Take Fieldrunners, for example. In the absence of a consensus on what iPhone gaming's official poster boy actually is, Fieldrunners is as deserving a candidate as any and its imminent arrival on both PSP and DS is a telling sign of the times. It's not just that Sony and Nintendo are aggressively going after 'snackable' gaming, but that both are so ready to jump merrily into the sack with titles associated with a despised parvenu.
There is, however, a tendency in the media to forget the complex negotiations that precede the arrival of a game on any given platform. In the case of Fieldrunners' journey to the DS and PSP, the reality is perhaps more to do with Subatomic's business savvy than it is about conspiratorial efforts on the behalf of Sony and Nintendo to cynically build fresh momentum in the iPhone's slipstream.
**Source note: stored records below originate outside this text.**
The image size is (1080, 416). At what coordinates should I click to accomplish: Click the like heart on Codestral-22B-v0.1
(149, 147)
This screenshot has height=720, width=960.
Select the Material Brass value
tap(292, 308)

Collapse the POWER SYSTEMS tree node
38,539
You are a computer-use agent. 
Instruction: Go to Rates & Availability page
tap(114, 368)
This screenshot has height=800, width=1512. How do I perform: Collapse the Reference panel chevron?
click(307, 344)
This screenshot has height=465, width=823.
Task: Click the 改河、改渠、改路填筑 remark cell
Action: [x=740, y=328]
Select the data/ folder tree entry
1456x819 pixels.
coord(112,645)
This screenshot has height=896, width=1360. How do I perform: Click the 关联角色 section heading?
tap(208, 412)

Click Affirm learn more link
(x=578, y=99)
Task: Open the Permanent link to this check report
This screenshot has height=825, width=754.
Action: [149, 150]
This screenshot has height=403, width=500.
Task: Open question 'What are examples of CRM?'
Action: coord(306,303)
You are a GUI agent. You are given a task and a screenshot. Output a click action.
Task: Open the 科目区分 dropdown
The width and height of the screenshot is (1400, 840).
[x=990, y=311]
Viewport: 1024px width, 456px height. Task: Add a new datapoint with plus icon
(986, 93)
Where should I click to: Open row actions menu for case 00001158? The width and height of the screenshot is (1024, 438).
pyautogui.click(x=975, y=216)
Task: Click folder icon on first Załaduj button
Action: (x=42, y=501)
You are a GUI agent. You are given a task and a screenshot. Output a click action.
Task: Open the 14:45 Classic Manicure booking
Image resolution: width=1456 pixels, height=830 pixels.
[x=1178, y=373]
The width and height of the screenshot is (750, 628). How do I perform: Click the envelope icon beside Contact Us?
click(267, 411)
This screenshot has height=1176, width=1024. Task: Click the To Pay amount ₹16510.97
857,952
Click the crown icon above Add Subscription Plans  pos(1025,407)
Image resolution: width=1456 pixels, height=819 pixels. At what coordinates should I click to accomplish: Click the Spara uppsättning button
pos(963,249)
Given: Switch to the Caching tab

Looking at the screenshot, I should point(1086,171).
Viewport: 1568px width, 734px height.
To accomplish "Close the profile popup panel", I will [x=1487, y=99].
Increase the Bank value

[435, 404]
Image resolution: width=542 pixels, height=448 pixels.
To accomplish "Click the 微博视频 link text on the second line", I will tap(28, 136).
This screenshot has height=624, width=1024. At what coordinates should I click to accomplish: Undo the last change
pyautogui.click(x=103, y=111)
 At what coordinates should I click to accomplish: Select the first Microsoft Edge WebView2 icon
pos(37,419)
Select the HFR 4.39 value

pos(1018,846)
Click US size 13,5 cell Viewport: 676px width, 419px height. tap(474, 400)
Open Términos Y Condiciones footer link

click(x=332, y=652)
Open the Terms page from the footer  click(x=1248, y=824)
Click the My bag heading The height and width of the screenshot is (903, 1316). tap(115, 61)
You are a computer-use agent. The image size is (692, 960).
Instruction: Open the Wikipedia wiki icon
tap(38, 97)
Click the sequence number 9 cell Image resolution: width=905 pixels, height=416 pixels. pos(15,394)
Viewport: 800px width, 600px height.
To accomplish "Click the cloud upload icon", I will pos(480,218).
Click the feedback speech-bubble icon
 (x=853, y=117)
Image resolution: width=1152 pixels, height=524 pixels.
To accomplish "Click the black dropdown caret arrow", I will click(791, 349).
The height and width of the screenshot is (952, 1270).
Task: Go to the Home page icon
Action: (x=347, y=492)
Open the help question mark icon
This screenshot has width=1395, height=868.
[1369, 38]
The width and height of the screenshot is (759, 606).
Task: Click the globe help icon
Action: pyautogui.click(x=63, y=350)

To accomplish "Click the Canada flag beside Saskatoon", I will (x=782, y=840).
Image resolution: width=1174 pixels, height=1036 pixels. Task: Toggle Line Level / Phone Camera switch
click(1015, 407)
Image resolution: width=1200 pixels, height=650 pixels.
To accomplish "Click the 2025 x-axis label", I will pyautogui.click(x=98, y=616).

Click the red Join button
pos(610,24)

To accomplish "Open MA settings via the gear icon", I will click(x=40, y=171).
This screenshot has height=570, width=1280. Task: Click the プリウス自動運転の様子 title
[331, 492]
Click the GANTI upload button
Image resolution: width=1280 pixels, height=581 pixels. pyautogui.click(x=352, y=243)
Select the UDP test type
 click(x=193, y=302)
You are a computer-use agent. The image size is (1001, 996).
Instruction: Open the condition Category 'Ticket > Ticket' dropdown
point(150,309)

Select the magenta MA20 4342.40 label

It would be churlish to suggest that Sony and Nintendo are marching to the beat of the iPhone's drum, but they're undeniably tapping their toes in time. Both the DS and PSP have Q4 release schedules featuring assorted iPhone hand-me-downs, including big hitters like Flight Control and Castle of Magic.
The appearance of Fieldrunners on the DS and PSP could scarcely be considered evidence of either company running scared from the big bad App Store, but it vindicates the iPhone as a platform and, obliquely or otherwise, pays it a considerable compliment whether or not Sony or Nintendo care to admit it.
Beyond the realm of headline hyperbole, the filtering down of iPhone titles onto other platforms is inevitable. It's hardly a shock that great companies like Firemint and Chillingo are looking to other platforms to help boost their business.
If there's one industry trend that Apple is solely responsible for, it's for the change in the way handheld games are priced. Many developers have bemoaned the App Store's unsustainable pricing structure.
It seems obvious, then, that it makes business sense to spread good licenses around more platforms. Platforms which Sony and Nintendo have obligingly provided with the PSP Minis range and DSiWare. Indeed, despite much industry hand wringing over handheld gaming pricing models, even Microsoft has finally decided to take the plunge, trundling out a potential wild card in the form of the impressive looking Zune HD.
Handheld gaming is booming, and the time for debating whether the iPhone is part of the picture has passed. Apple is in the game now - Sony knows it, Nintendo knows it, even Microsoft has realized. Have you?